# Lab 1

Group Members:

- Parker

- Suma 

- Chris

- Oliver

## Introduction

**Why is it important to find this kind of bias in machine learning models?**

TODO: Answer this

**Why will the type of investigation I am performing be relevant to other researchers or practitioners?**

TODO: Answer this

For example, we are trying to answer if a romantic comedy is ranked as more positive or if a horror movie is ranked as more negative. 

To do this, we utilize the dataset of IMDB reviews that are pre-labeled as positive or negative and contain movie genres.
We will analyze the bias using the word embeddings of GloVe & ConceptNet. Each of these embeddings will be applied to the movie reviews to determine the overall sentiment of the review. 

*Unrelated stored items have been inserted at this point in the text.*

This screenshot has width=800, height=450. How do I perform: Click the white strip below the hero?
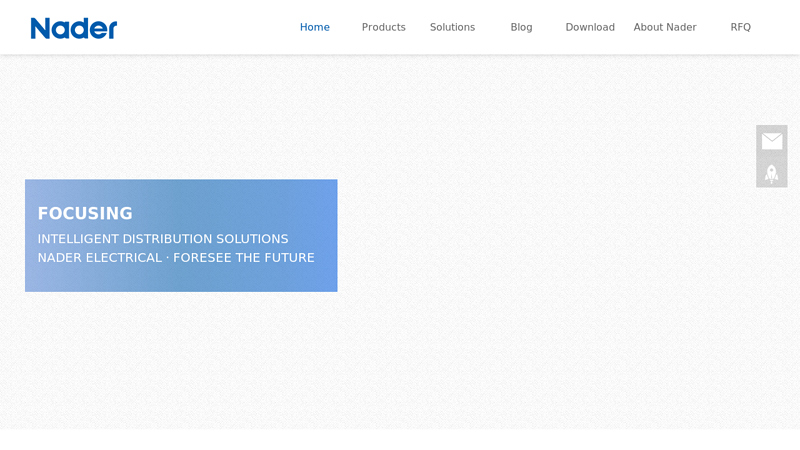(x=400, y=439)
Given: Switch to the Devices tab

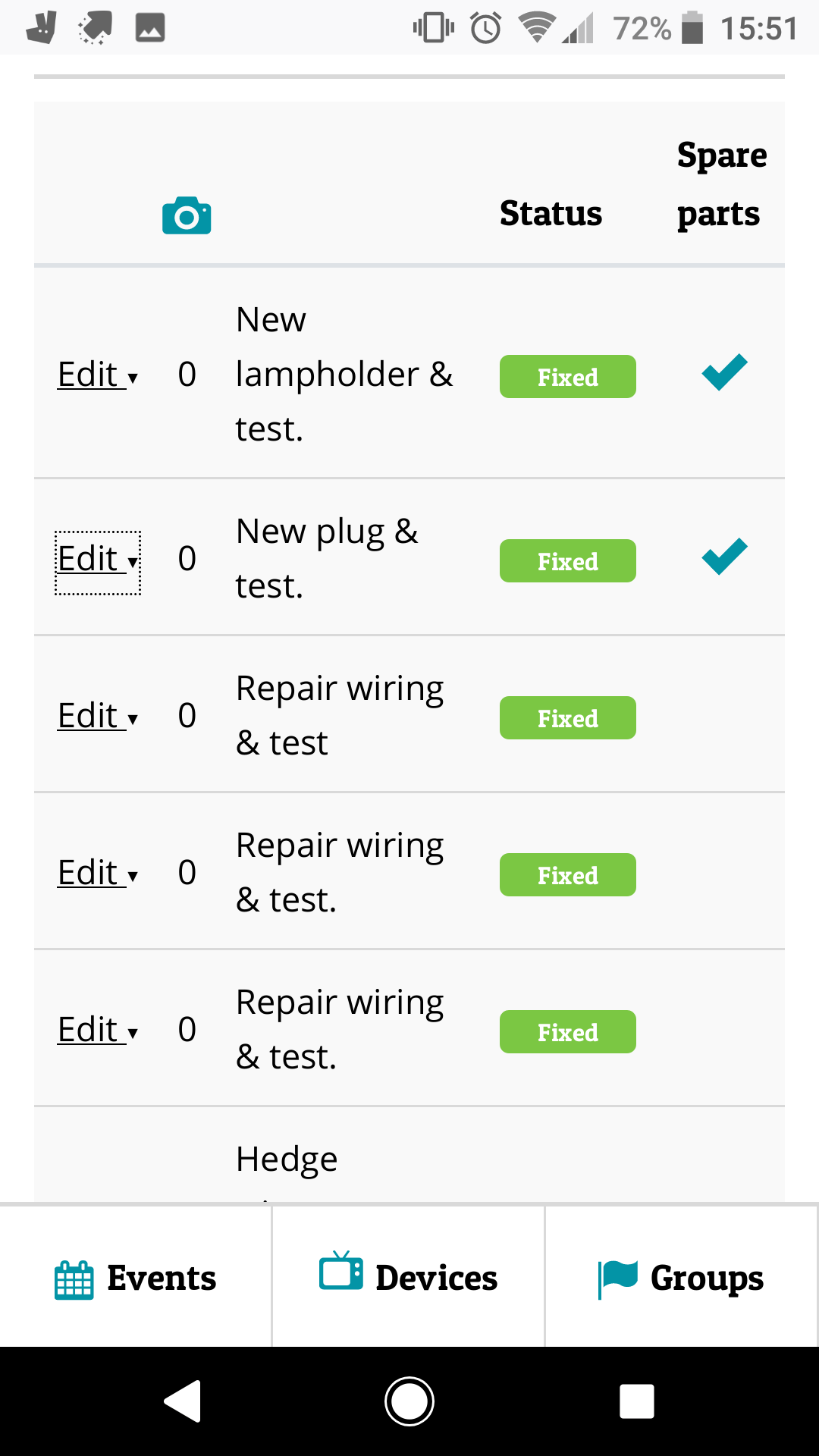Looking at the screenshot, I should coord(409,1278).
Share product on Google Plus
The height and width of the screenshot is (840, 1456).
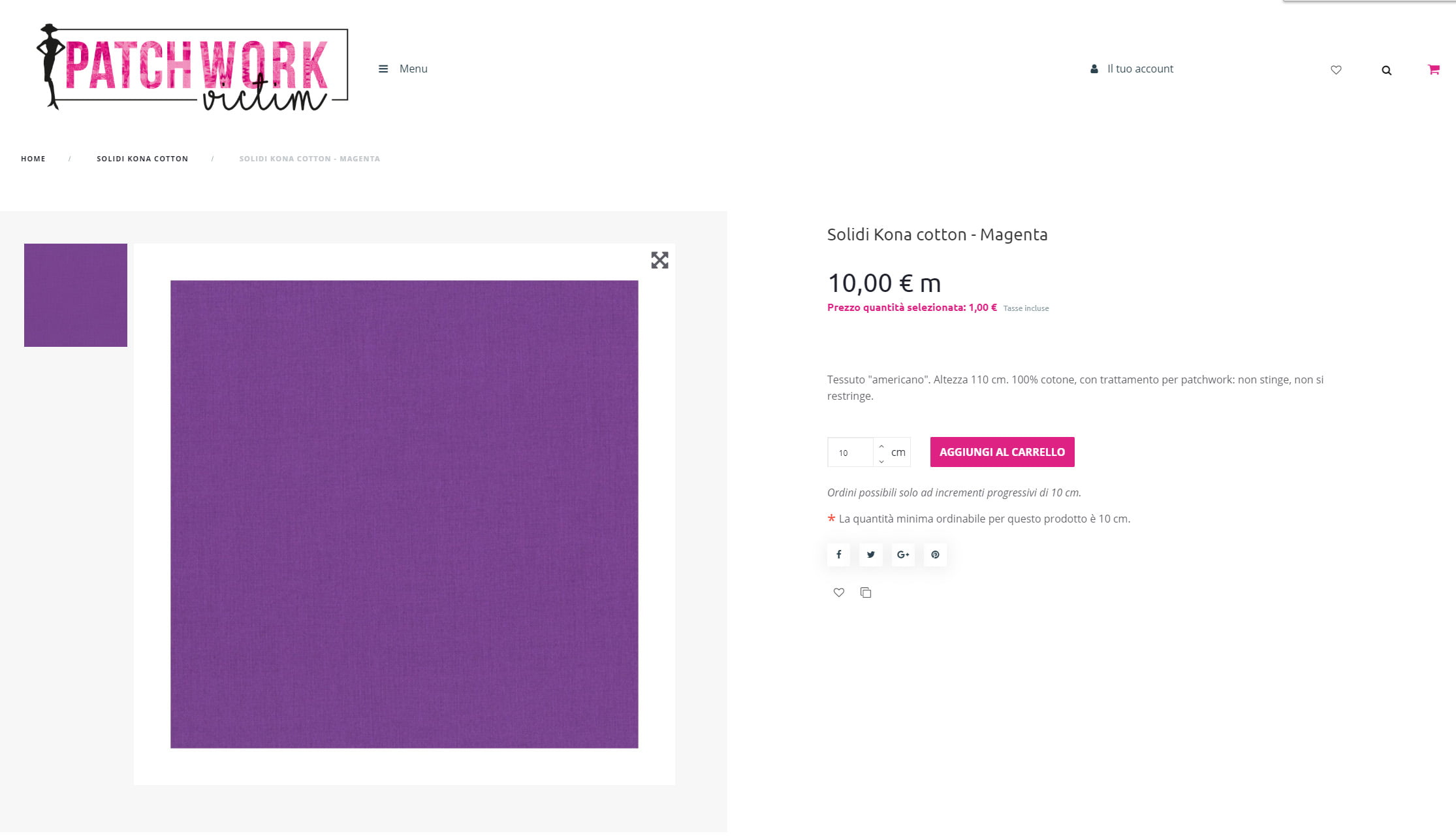pyautogui.click(x=903, y=555)
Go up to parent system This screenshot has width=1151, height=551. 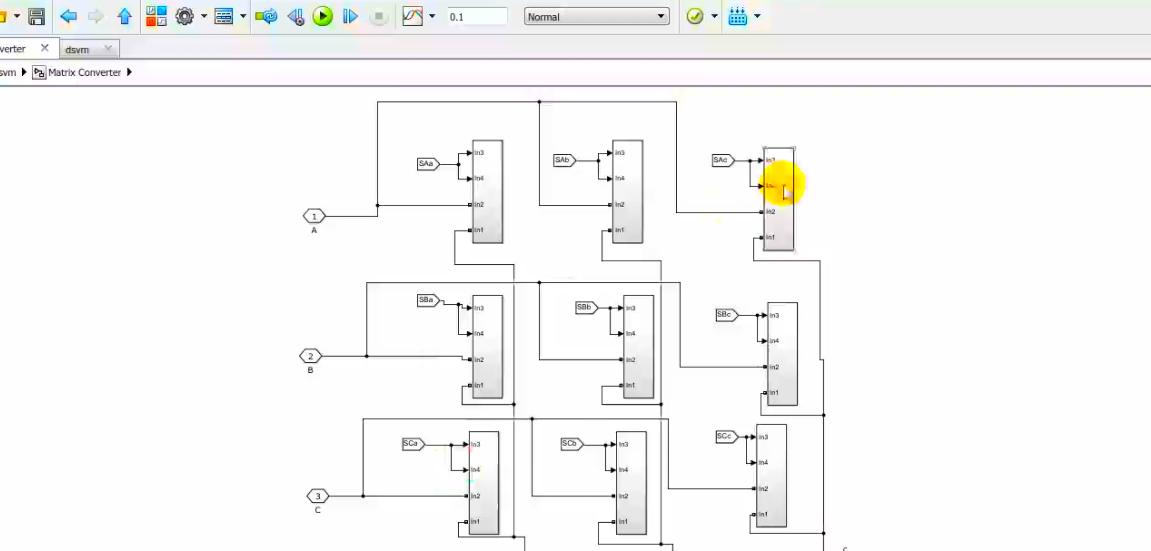[x=124, y=16]
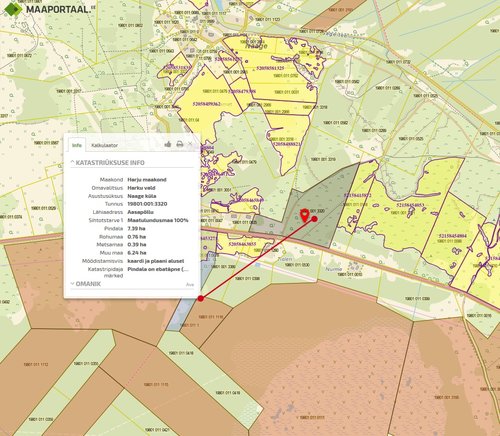Image resolution: width=500 pixels, height=436 pixels.
Task: Select the yellow parcel labeled 52058561325
Action: click(x=270, y=68)
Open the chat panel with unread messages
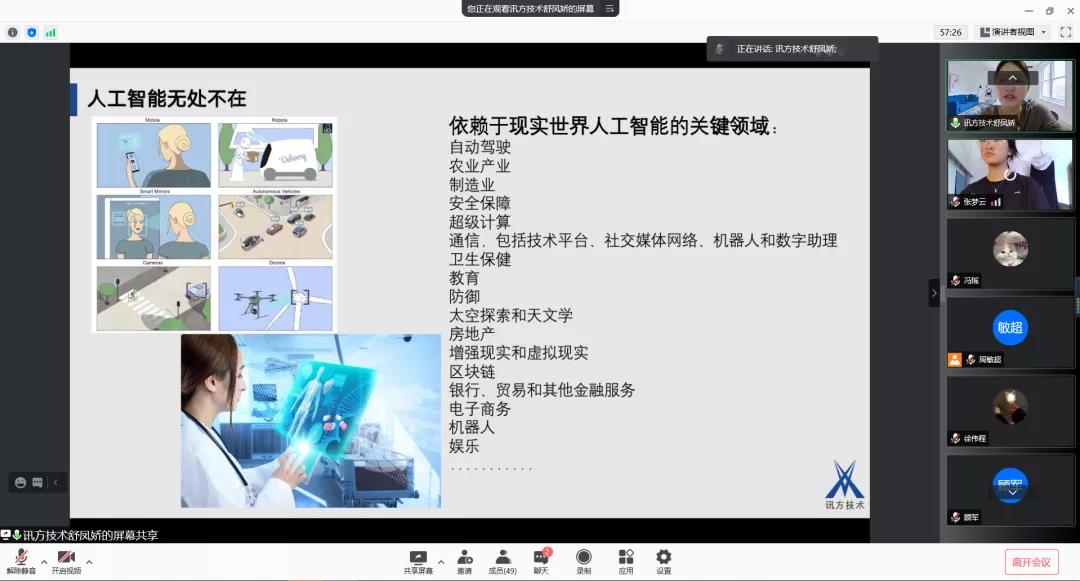This screenshot has width=1080, height=581. 543,558
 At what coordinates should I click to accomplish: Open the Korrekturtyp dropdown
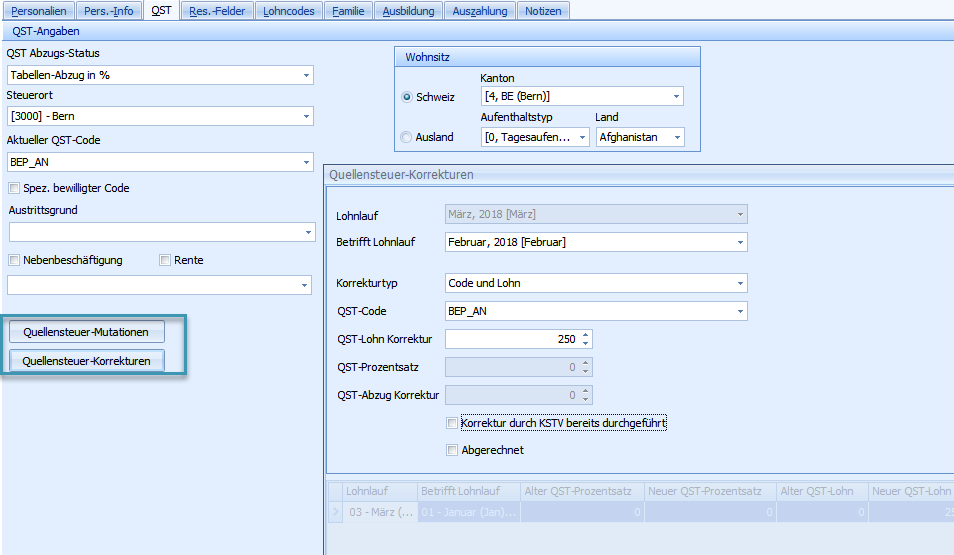pyautogui.click(x=739, y=283)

We believe that a "lesser" embedding will perform more poorly in the face of a conflicting sentiment lexicon. By this, we expect that "horror" movies may have more "negative" ratings because of the "negative" words used in the reviews to describe the content of the movie, versus the overall context of the review as positive or negative. If the embedding is more narrow-focused, like Glove, it may produce results that bias towards romantic comedies as more positive, since the overall content of the review should have more "positive" words based on the content of the movie. However, we expect an embedding that has a wider knowledge graph focus, like ConceptNet, to remove this bias and focus solely on the review content.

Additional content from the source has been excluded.